Nicaragua's parliament approved on Monday a controversial law critics say is aimed at preventing opposition politicians from standing in next year's general election.
The law, which was sponsored by President Daniel Ortega, bars "those who ask for, celebrate and applaud the imposition of sanctions against the Nicaraguan state" -- a clear illusion to the opposition.
Former left-wing rebel leader Ortega is expected to stand for a potential fourth mandate in November's general election.
The bill was passed by 70 votes to 15 against and four abstentions in the parliament that is dominated by Ortega's party.
The right-wing Constitutionalist Liberal Party said it voted against the bill because it violates citizens' rights guaranteed by the constitution.

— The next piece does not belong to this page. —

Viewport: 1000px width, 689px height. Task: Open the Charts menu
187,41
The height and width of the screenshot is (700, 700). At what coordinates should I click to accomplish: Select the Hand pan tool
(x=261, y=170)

The law also bars those who lead or finance a coup d'etat, alter the constitutional order, incite foreign interference, or use financing from foreign powers to plan terrorist or destabilizing acts.
The government has accused the opposition of being putschists and terrorists over 2018 protests that left 300 dead after security forces violently put down the demonstrations.
It accuses the US -- which has slapped sanctions on Ortega, members of his family and his top officials for corruption and human rights abuses -- of having orchestrated the protests.
"Those who betray the homeland must be tried," said parliament president Gustavo Porras.
"Those who want to speak badly of the homeland, let them run to wherever they want, especially to those examples of democracy we're seeing now in the empire," he added in reference to US President Donald Trump's contesting his election defeat to president-elect Joe Biden.